A partir daí, o Dr. Usui passa a ensinar o REIKI por todas as ilhas do Japão. Entre os anos de 1850 e 1898, quando morreu, tinha formado 18 mestres, dentre estes o Dr. Hayashi, que o sucedeu.

Não há registros escritos do Dr. Usui. O que se estabeleceu como aprendizado do REIKI foi mantido como conhecimento «de boca a ouvidos».

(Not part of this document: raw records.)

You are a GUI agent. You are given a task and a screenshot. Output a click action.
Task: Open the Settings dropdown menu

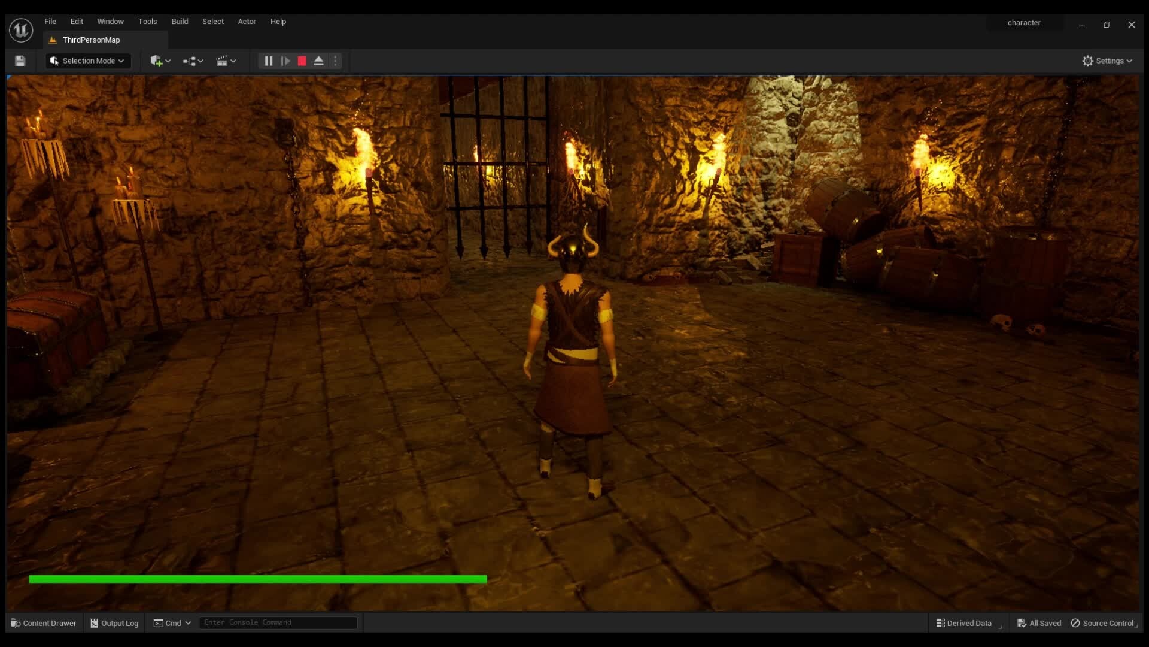(1107, 61)
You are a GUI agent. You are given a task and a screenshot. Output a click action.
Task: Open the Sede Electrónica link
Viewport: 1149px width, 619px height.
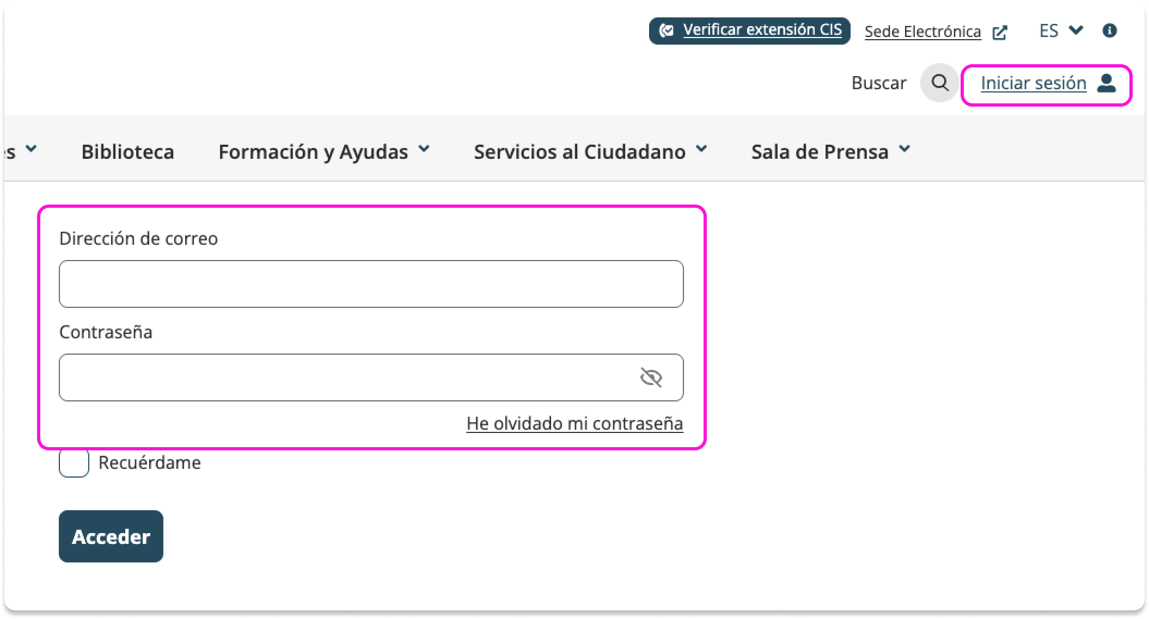[922, 32]
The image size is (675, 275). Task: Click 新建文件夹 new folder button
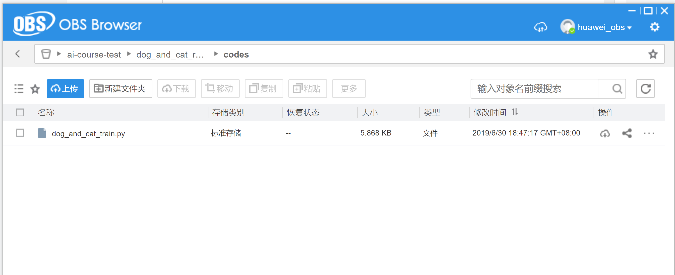coord(121,89)
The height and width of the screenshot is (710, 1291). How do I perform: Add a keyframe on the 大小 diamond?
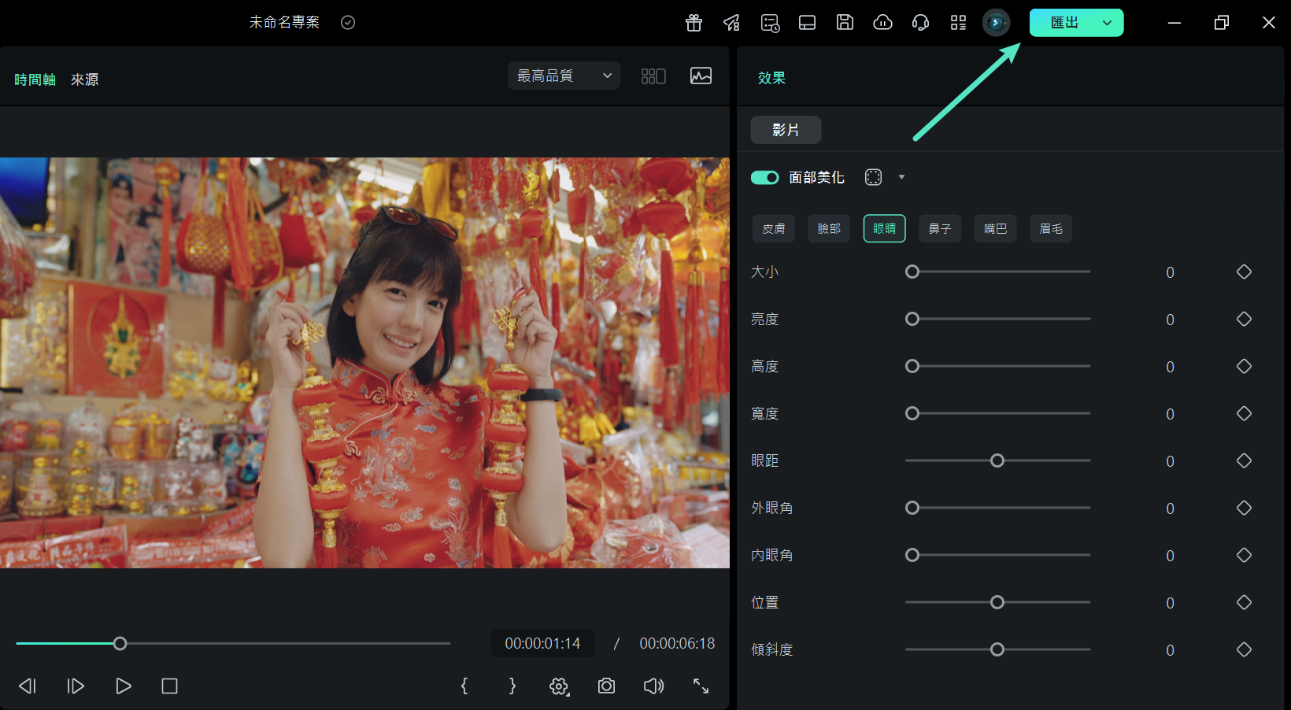point(1245,272)
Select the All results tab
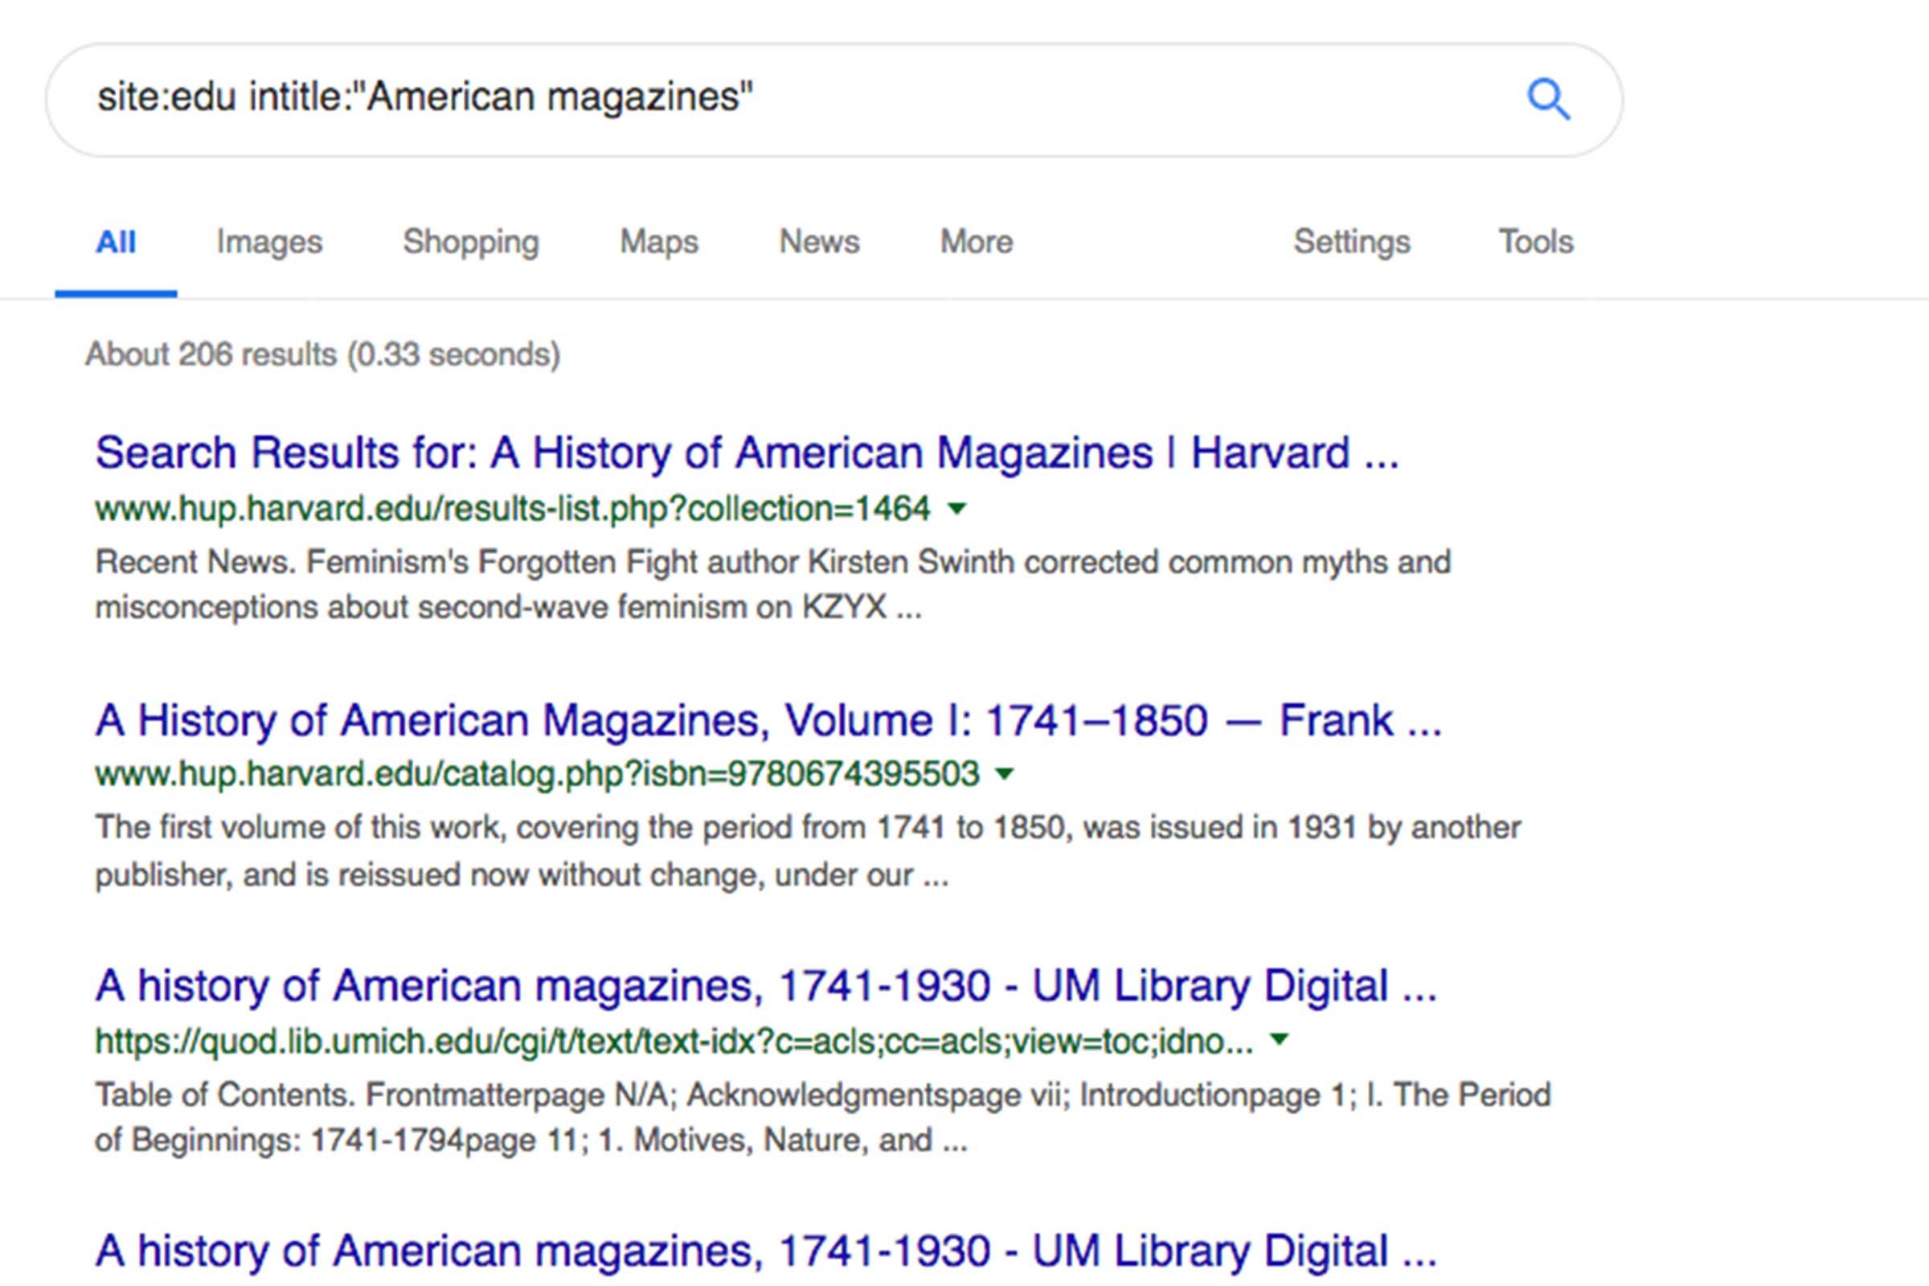The width and height of the screenshot is (1929, 1286). point(116,242)
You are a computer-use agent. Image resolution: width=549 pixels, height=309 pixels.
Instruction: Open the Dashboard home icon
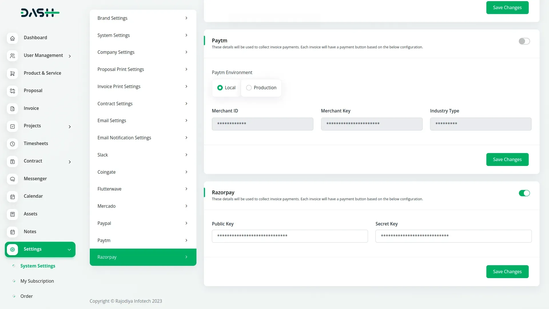[x=12, y=38]
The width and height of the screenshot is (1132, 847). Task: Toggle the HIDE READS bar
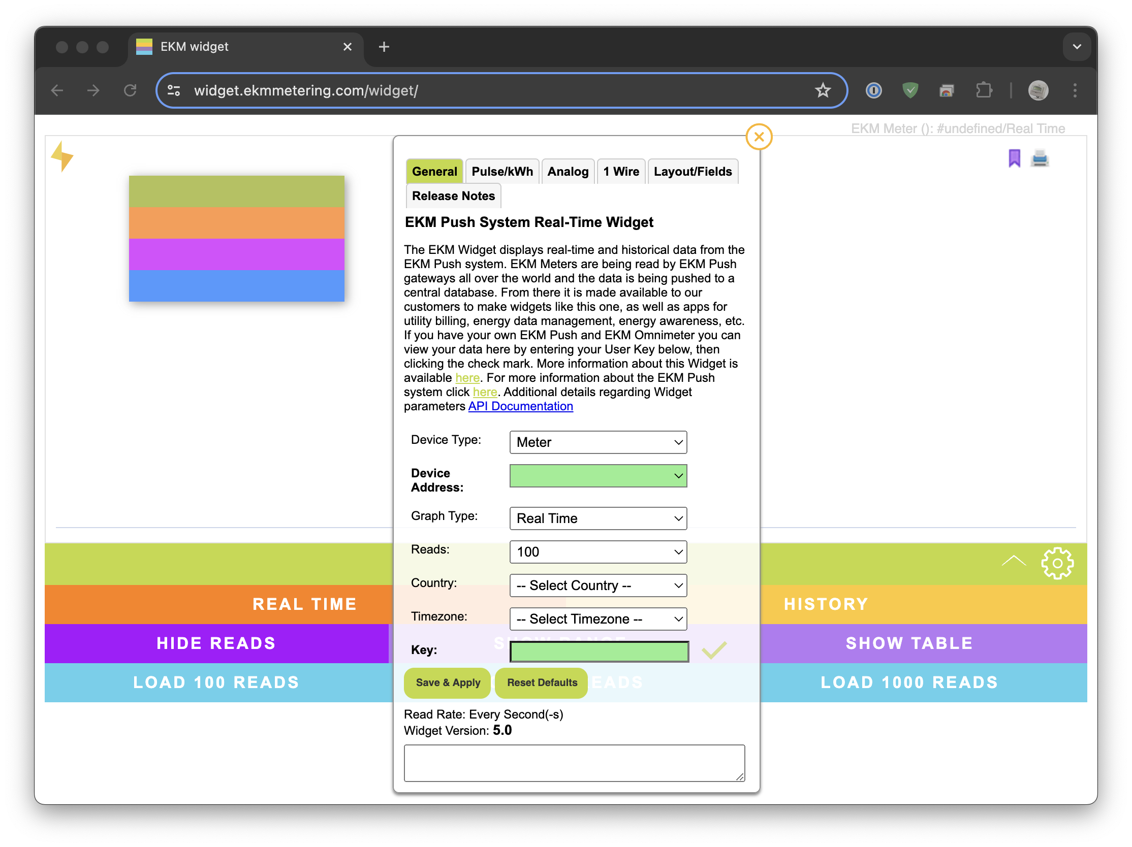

Durante o período em que viajou pelo Japão, o Dr. Usui chegava às cidades onde não conhecia ninguém e caminhava pelo mercado carregando uma tocha acesa. Muitos riam dele – o homem tolo que carregava uma tocha acesa em pleno dia. Mas isto atraía a atenção das pessoas e o Dr. Usui as convidava para as reuniões m que as pessoas manifestavam o desejo de aprender o processo do REIKI. É desta forma que o Dr. Usui encontra o Dr. Chujiro Hayashi, um oficial da Marinha, de família rica e tradicional e que é o responsável pela montagem do que foi a primeira clínica de REIKI no Japão, localizada em Tóquio.


Dr. Chujiro Hayashi


Dr. Chujiro Hayashi torna-se o Grande Mestre de REIKI com a morte do Dr. Usui. Formou 16 mestres, entre eles, duas mulheres, sua esposa Chie Hayashi e Hawayo Takata, que trouxe o REIKI para o Ocidente.

Hawayo Takata



Consciente da importância do REIKI, o Doutor em Medicina Hayashi colheu comprovações de tratamentos, produzindo assim ampla documentação que demonstra que o REIKI além de encontrar a fonte dos sintomas físicos revitaliza o corpo na sua totalidade.

Com todas essas informações e comprovantes de tratamentos, Dr. Hayashi repensou as posições e pôde sintetizá-las em níveis, para uma aplicação mais eficaz.